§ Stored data
+===+
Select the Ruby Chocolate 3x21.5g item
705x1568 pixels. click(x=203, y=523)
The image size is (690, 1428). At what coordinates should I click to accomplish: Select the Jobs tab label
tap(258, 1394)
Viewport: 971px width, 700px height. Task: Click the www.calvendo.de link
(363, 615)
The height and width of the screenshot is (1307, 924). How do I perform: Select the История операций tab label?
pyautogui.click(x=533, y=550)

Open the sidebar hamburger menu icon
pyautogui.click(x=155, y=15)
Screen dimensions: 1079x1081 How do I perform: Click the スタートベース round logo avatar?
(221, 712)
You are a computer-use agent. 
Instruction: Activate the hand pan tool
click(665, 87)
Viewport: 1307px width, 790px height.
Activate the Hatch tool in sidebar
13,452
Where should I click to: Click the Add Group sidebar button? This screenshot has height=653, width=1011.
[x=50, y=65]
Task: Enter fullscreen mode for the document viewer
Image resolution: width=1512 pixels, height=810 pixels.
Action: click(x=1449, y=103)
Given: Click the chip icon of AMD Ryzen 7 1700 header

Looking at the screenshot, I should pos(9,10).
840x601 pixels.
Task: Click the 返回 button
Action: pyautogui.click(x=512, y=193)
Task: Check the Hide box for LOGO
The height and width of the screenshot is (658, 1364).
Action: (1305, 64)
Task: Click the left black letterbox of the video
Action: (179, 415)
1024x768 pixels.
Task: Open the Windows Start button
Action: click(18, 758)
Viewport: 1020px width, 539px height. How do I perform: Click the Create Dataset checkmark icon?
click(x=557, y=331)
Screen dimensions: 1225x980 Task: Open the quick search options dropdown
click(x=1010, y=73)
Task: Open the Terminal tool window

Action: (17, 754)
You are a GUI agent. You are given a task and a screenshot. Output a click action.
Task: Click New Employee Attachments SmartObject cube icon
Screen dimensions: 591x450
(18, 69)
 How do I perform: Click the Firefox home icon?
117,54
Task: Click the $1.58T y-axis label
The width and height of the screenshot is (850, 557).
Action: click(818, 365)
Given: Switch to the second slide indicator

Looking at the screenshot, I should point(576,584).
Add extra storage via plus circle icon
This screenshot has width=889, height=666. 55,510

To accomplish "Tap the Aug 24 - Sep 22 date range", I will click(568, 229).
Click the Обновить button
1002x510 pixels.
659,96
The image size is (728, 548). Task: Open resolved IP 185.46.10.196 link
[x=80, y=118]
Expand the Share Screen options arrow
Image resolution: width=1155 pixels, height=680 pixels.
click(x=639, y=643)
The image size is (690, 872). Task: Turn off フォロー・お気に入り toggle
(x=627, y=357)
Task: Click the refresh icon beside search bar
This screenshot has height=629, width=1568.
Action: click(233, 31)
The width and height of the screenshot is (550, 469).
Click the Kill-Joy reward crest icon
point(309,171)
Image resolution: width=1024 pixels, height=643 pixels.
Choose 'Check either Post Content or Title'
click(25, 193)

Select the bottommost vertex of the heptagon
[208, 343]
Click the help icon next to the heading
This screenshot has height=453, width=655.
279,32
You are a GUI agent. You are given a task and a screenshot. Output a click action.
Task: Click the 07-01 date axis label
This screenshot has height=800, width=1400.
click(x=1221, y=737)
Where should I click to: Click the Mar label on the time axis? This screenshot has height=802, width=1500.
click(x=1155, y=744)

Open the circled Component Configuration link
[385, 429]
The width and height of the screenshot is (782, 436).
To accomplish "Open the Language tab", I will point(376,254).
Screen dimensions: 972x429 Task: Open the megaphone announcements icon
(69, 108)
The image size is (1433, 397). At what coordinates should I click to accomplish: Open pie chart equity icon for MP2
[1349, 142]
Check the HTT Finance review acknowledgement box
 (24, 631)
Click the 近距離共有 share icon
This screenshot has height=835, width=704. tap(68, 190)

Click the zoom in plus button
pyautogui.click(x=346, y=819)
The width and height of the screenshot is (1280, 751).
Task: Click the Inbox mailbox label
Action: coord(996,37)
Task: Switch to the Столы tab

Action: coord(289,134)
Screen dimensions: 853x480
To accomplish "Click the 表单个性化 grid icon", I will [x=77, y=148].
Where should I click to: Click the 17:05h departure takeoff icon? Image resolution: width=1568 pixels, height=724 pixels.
+===+
Every record is to be retyped exactly as given.

§ Written solution
Select the Ruby Chocolate 3x21.5g item
705x1568 pixels. click(x=203, y=523)
The image size is (690, 1428). At what coordinates should I click to accomplish: Select the Jobs tab label
tap(258, 1394)
Viewport: 971px width, 700px height. Task: Click the www.calvendo.de link
(363, 615)
The height and width of the screenshot is (1307, 924). How do I perform: Select the История операций tab label?
pyautogui.click(x=533, y=550)

Open the sidebar hamburger menu icon
pyautogui.click(x=155, y=15)
Screen dimensions: 1079x1081 How do I perform: Click the スタートベース round logo avatar?
(221, 712)
You are a computer-use agent. 
Instruction: Activate the hand pan tool
click(665, 87)
Viewport: 1307px width, 790px height.
Activate the Hatch tool in sidebar
13,452
Where should I click to: Click the Add Group sidebar button? This screenshot has height=653, width=1011.
[x=50, y=65]
Task: Enter fullscreen mode for the document viewer
Image resolution: width=1512 pixels, height=810 pixels.
Action: click(x=1449, y=103)
Given: Click the chip icon of AMD Ryzen 7 1700 header

Looking at the screenshot, I should pos(9,10).
840x601 pixels.
Task: Click the 返回 button
Action: pyautogui.click(x=512, y=193)
Task: Check the Hide box for LOGO
The height and width of the screenshot is (658, 1364).
Action: (1305, 64)
Task: Click the left black letterbox of the video
Action: (179, 415)
1024x768 pixels.
Task: Open the Windows Start button
Action: click(18, 758)
Viewport: 1020px width, 539px height. How do I perform: Click the Create Dataset checkmark icon?
click(x=557, y=331)
Screen dimensions: 1225x980 Task: Open the quick search options dropdown
click(x=1010, y=73)
Task: Open the Terminal tool window

Action: (17, 754)
You are a GUI agent. You are given a task and a screenshot. Output a click action.
Task: Click New Employee Attachments SmartObject cube icon
Screen dimensions: 591x450
(18, 69)
 How do I perform: Click the Firefox home icon?
117,54
Task: Click the $1.58T y-axis label
The width and height of the screenshot is (850, 557).
Action: click(818, 365)
Given: Switch to the second slide indicator

Looking at the screenshot, I should point(576,584).
Add extra storage via plus circle icon
This screenshot has width=889, height=666. 55,510

To accomplish "Tap the Aug 24 - Sep 22 date range", I will click(568, 229).
Click the Обновить button
1002x510 pixels.
659,96
The image size is (728, 548). Task: Open resolved IP 185.46.10.196 link
[x=80, y=118]
Expand the Share Screen options arrow
Image resolution: width=1155 pixels, height=680 pixels.
click(x=639, y=643)
The image size is (690, 872). Task: Turn off フォロー・お気に入り toggle
(x=627, y=357)
Task: Click the refresh icon beside search bar
This screenshot has height=629, width=1568.
Action: click(233, 31)
The width and height of the screenshot is (550, 469).
Click the Kill-Joy reward crest icon
point(309,171)
Image resolution: width=1024 pixels, height=643 pixels.
Choose 'Check either Post Content or Title'
click(25, 193)

Select the bottommost vertex of the heptagon
[208, 343]
Click the help icon next to the heading
This screenshot has height=453, width=655.
279,32
You are a GUI agent. You are given a task and a screenshot. Output a click action.
Task: Click the 07-01 date axis label
This screenshot has height=800, width=1400.
click(x=1221, y=737)
Where should I click to: Click the Mar label on the time axis? This screenshot has height=802, width=1500.
click(x=1155, y=744)

Open the circled Component Configuration link
[385, 429]
The width and height of the screenshot is (782, 436).
To accomplish "Open the Language tab", I will point(376,254).
Screen dimensions: 972x429 Task: Open the megaphone announcements icon
(69, 108)
The image size is (1433, 397). At what coordinates should I click to accomplish: Open pie chart equity icon for MP2
[1349, 142]
Check the HTT Finance review acknowledgement box
 (24, 631)
Click the 近距離共有 share icon
This screenshot has height=835, width=704. tap(68, 190)

Click the zoom in plus button
pyautogui.click(x=346, y=819)
The width and height of the screenshot is (1280, 751).
Task: Click the Inbox mailbox label
Action: coord(996,37)
Task: Switch to the Столы tab

Action: coord(289,134)
Screen dimensions: 853x480
To accomplish "Click the 表单个性化 grid icon", I will [x=77, y=148].
Where should I click to: Click the 17:05h departure takeoff icon? Image resolution: width=1568 pixels, height=724 pixels.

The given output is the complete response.